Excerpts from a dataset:
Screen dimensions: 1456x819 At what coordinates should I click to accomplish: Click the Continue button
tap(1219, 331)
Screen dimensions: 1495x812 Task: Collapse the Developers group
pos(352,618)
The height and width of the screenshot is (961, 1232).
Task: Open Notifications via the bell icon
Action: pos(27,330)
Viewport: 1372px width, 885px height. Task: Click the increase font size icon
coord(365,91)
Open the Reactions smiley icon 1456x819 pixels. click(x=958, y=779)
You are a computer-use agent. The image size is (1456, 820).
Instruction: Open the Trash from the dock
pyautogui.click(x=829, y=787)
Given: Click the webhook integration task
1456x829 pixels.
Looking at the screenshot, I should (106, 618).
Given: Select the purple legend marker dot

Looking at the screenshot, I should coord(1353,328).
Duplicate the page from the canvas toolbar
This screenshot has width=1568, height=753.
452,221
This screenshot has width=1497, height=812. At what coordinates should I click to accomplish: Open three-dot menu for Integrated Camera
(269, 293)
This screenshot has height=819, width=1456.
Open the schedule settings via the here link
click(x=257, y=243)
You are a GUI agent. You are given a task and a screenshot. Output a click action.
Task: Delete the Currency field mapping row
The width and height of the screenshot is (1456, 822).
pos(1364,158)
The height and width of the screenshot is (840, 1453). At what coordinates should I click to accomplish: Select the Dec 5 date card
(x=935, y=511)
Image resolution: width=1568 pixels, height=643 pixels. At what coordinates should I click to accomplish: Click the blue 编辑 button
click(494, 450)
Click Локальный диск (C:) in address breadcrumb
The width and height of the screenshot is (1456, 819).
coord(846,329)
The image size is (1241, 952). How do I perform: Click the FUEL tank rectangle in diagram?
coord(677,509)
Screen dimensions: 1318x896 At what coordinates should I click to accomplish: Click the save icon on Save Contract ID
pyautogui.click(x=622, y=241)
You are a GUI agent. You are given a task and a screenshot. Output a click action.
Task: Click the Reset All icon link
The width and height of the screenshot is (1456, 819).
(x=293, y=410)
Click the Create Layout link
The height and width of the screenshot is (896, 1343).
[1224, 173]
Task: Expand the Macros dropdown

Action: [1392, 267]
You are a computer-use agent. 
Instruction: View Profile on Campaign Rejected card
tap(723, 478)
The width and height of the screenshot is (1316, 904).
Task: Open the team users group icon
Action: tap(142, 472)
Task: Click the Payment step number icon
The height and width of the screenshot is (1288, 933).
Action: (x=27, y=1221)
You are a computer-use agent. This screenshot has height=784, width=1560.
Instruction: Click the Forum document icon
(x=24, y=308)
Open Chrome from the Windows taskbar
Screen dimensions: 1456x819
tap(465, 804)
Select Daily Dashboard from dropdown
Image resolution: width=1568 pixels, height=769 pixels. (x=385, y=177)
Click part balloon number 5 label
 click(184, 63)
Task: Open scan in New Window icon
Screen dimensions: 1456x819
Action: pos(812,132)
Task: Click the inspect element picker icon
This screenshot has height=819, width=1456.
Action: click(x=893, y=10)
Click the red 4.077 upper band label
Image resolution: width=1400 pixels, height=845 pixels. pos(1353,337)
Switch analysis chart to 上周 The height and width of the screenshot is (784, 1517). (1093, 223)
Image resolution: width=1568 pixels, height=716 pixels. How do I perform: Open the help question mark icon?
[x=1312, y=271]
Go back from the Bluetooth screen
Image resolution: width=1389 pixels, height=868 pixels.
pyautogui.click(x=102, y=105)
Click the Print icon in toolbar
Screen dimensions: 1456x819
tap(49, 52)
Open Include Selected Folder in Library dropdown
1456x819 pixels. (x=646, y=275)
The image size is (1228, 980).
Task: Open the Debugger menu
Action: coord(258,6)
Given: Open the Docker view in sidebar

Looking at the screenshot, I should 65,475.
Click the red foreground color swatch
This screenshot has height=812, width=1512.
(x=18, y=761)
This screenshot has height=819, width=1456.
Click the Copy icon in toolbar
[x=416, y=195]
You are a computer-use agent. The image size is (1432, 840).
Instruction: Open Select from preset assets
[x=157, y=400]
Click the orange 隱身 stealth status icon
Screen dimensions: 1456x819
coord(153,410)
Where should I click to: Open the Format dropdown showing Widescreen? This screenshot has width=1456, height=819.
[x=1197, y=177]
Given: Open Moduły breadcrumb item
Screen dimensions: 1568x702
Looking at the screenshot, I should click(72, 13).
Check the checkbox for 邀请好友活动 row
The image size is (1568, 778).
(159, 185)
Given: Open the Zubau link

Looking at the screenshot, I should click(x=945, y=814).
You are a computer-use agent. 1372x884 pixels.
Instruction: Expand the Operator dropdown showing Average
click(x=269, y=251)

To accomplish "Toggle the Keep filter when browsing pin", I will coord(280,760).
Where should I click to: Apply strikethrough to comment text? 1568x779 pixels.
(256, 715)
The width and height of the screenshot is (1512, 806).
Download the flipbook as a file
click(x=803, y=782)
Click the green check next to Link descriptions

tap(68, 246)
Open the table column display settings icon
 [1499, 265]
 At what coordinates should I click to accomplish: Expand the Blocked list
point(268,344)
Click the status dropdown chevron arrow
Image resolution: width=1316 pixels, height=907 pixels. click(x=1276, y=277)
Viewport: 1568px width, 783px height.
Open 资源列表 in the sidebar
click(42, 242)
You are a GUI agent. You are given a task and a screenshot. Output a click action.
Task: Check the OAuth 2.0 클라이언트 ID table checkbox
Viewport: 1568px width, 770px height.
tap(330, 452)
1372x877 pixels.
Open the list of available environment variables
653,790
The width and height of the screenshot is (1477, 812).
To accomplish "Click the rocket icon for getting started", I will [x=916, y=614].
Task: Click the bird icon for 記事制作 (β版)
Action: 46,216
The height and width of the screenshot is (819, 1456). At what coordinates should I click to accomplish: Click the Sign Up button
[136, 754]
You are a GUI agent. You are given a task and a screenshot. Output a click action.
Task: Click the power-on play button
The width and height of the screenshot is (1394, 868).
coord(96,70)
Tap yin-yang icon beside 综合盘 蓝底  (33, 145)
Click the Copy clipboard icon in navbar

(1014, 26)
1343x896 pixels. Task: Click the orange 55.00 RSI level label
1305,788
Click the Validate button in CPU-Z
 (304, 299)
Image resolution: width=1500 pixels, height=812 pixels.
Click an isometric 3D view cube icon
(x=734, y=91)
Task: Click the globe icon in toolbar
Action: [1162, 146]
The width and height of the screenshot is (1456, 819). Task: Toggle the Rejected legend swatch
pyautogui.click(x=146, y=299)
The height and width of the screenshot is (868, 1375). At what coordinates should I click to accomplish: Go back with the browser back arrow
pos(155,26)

§ Work instructions
Reproduce the data above exactly, leaving nothing out.

§ Solution
Screen dimensions: 1456x819 At what coordinates should I click to accomplish: Click the Continue button
tap(1219, 331)
Screen dimensions: 1495x812 Task: Collapse the Developers group
pos(352,618)
The height and width of the screenshot is (961, 1232).
Task: Open Notifications via the bell icon
Action: pos(27,330)
Viewport: 1372px width, 885px height. Task: Click the increase font size icon
coord(365,91)
Open the Reactions smiley icon 1456x819 pixels. click(x=958, y=779)
You are a computer-use agent. The image size is (1456, 820).
Instruction: Open the Trash from the dock
pyautogui.click(x=829, y=787)
Given: Click the webhook integration task
1456x829 pixels.
Looking at the screenshot, I should (106, 618).
Given: Select the purple legend marker dot

Looking at the screenshot, I should coord(1353,328).
Duplicate the page from the canvas toolbar
This screenshot has width=1568, height=753.
452,221
This screenshot has width=1497, height=812. At what coordinates should I click to accomplish: Open three-dot menu for Integrated Camera
(269, 293)
This screenshot has height=819, width=1456.
Open the schedule settings via the here link
click(x=257, y=243)
You are a GUI agent. You are given a task and a screenshot. Output a click action.
Task: Delete the Currency field mapping row
The width and height of the screenshot is (1456, 822).
pos(1364,158)
The height and width of the screenshot is (840, 1453). At what coordinates should I click to accomplish: Select the Dec 5 date card
(x=935, y=511)
Image resolution: width=1568 pixels, height=643 pixels. At what coordinates should I click to accomplish: Click the blue 编辑 button
click(494, 450)
Click Локальный диск (C:) in address breadcrumb
The width and height of the screenshot is (1456, 819).
coord(846,329)
The image size is (1241, 952). How do I perform: Click the FUEL tank rectangle in diagram?
coord(677,509)
Screen dimensions: 1318x896 At what coordinates should I click to accomplish: Click the save icon on Save Contract ID
pyautogui.click(x=622, y=241)
You are a GUI agent. You are given a task and a screenshot. Output a click action.
Task: Click the Reset All icon link
The width and height of the screenshot is (1456, 819).
(x=293, y=410)
Click the Create Layout link
The height and width of the screenshot is (896, 1343).
[1224, 173]
Task: Expand the Macros dropdown

Action: [1392, 267]
You are a computer-use agent. 
Instruction: View Profile on Campaign Rejected card
tap(723, 478)
The width and height of the screenshot is (1316, 904).
Task: Open the team users group icon
Action: tap(142, 472)
Task: Click the Payment step number icon
The height and width of the screenshot is (1288, 933).
Action: (x=27, y=1221)
You are a computer-use agent. This screenshot has height=784, width=1560.
Instruction: Click the Forum document icon
(x=24, y=308)
Open Chrome from the Windows taskbar
Screen dimensions: 1456x819
tap(465, 804)
Select Daily Dashboard from dropdown
Image resolution: width=1568 pixels, height=769 pixels. (x=385, y=177)
Click part balloon number 5 label
 click(184, 63)
Task: Open scan in New Window icon
Screen dimensions: 1456x819
Action: pos(812,132)
Task: Click the inspect element picker icon
This screenshot has height=819, width=1456.
Action: click(x=893, y=10)
Click the red 4.077 upper band label
Image resolution: width=1400 pixels, height=845 pixels. pos(1353,337)
Switch analysis chart to 上周 The height and width of the screenshot is (784, 1517). (1093, 223)
Image resolution: width=1568 pixels, height=716 pixels. How do I perform: Open the help question mark icon?
[x=1312, y=271]
Go back from the Bluetooth screen
Image resolution: width=1389 pixels, height=868 pixels.
pyautogui.click(x=102, y=105)
Click the Print icon in toolbar
Screen dimensions: 1456x819
tap(49, 52)
Open Include Selected Folder in Library dropdown
1456x819 pixels. (x=646, y=275)
The image size is (1228, 980).
Task: Open the Debugger menu
Action: coord(258,6)
Given: Open the Docker view in sidebar

Looking at the screenshot, I should 65,475.
Click the red foreground color swatch
This screenshot has height=812, width=1512.
(x=18, y=761)
This screenshot has height=819, width=1456.
Click the Copy icon in toolbar
[x=416, y=195]
You are a computer-use agent. The image size is (1432, 840).
Instruction: Open Select from preset assets
[x=157, y=400]
Click the orange 隱身 stealth status icon
Screen dimensions: 1456x819
coord(153,410)
Where should I click to: Open the Format dropdown showing Widescreen? This screenshot has width=1456, height=819.
[x=1197, y=177]
Given: Open Moduły breadcrumb item
Screen dimensions: 1568x702
Looking at the screenshot, I should click(72, 13).
Check the checkbox for 邀请好友活动 row
The image size is (1568, 778).
(159, 185)
Given: Open the Zubau link

Looking at the screenshot, I should click(x=945, y=814).
You are a computer-use agent. 1372x884 pixels.
Instruction: Expand the Operator dropdown showing Average
click(x=269, y=251)

To accomplish "Toggle the Keep filter when browsing pin", I will coord(280,760).
Where should I click to: Apply strikethrough to comment text? 1568x779 pixels.
(256, 715)
The width and height of the screenshot is (1512, 806).
Download the flipbook as a file
click(x=803, y=782)
Click the green check next to Link descriptions

tap(68, 246)
Open the table column display settings icon
 [1499, 265]
 At what coordinates should I click to accomplish: Expand the Blocked list
point(268,344)
Click the status dropdown chevron arrow
Image resolution: width=1316 pixels, height=907 pixels. click(x=1276, y=277)
Viewport: 1568px width, 783px height.
Open 资源列表 in the sidebar
click(42, 242)
You are a GUI agent. You are given a task and a screenshot. Output a click action.
Task: Check the OAuth 2.0 클라이언트 ID table checkbox
Viewport: 1568px width, 770px height.
tap(330, 452)
1372x877 pixels.
Open the list of available environment variables
653,790
The width and height of the screenshot is (1477, 812).
To accomplish "Click the rocket icon for getting started", I will [x=916, y=614].
Task: Click the bird icon for 記事制作 (β版)
Action: 46,216
The height and width of the screenshot is (819, 1456). At what coordinates should I click to accomplish: Click the Sign Up button
[136, 754]
You are a GUI agent. You are given a task and a screenshot. Output a click action.
Task: Click the power-on play button
The width and height of the screenshot is (1394, 868).
coord(96,70)
Tap yin-yang icon beside 综合盘 蓝底  (33, 145)
Click the Copy clipboard icon in navbar

(1014, 26)
1343x896 pixels. Task: Click the orange 55.00 RSI level label
1305,788
Click the Validate button in CPU-Z
 (304, 299)
Image resolution: width=1500 pixels, height=812 pixels.
Click an isometric 3D view cube icon
(x=734, y=91)
Task: Click the globe icon in toolbar
Action: [1162, 146]
The width and height of the screenshot is (1456, 819). Task: Toggle the Rejected legend swatch
pyautogui.click(x=146, y=299)
The height and width of the screenshot is (868, 1375). At what coordinates should I click to accomplish: Go back with the browser back arrow
pos(155,26)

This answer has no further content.